How big is the threat? At HIMSS last month, John Glaser, CIO at Partners Healthcare, reported that they receive 500,000 emails per day from the Internet, of which 7 percent carry malicious code (that’s 35,000 infected emails). He also mentioned that their network is probed 20,000 a day by would be hackers looking for vulnerabilities. To make matters worse, hacker programs called scripts can be easily found and downloaded from the Internet. The hackers who use these programs are called script kiddies and use these scripts to search for and exploit computers accessible from the Internet, usually with little regard or even understanding of the potential harmful consequences.

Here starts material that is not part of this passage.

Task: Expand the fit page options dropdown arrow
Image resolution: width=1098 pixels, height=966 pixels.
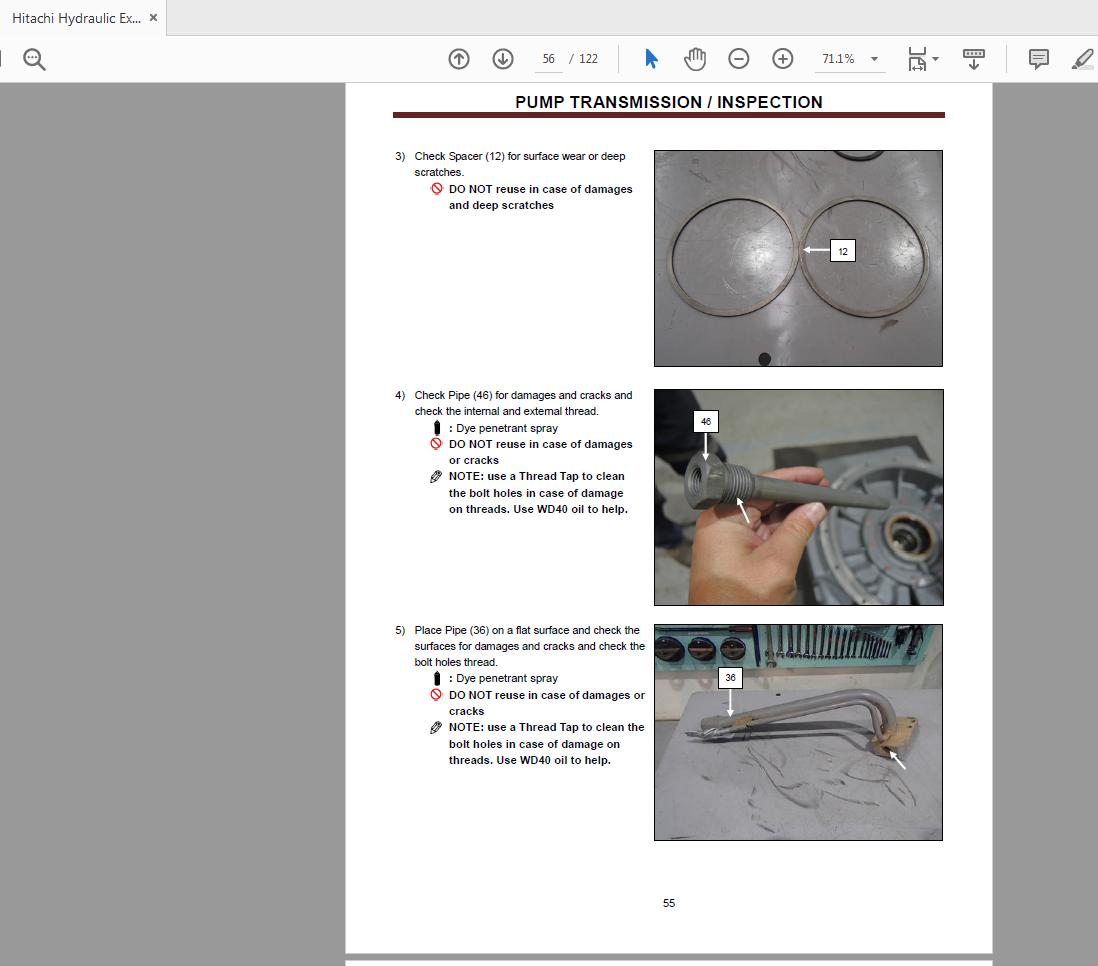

Very few medical devices contain any software to actively protect them from malicious code. I know of only a few very recent products that include software based firewalls. Hospitals must rely on general IT security products and methods to protect their IT networks and medical device networks. When devices get infected, they frequently become inoperable.
Vendors must “repair” infected devices or systems. Repair includes “patching” the operating system to remove the vulnerability exploited by the malicious code, and removing malicious code from infected devices. One method of repair is to “remanufacture” the product by reloading the operating system and application software — this is easy for the vendor because it uses existing processes. Remanufacturing is less attractive for hospitals because it means shipping the product back to the manufacturer. Remanufacturing may simply remove the malicious code and not fix the operating vulnerability, leaving the device open to infection. Alternatively, vendors may release a software patch. Software patches usually only close the vulnerability, leaving infected devices broken. (Click here to see the current list of Microsoft patches, and here is a good introduction to patch management.)
Software patch procedures at most vendors are somewhat undeveloped and hospitals can find themselves without the use of a device for some time. You can read more about patching medical device software here. You can learn more about medical device security at the HIMSS Medical Device Security web site.
The bottom line is that vendors must provide better protection against malicious code, and develop the processes and tools to respond to attacks in a much more timely and effective manner. Siemens has thrown down the gauntlet — it will be fun to watch the responses.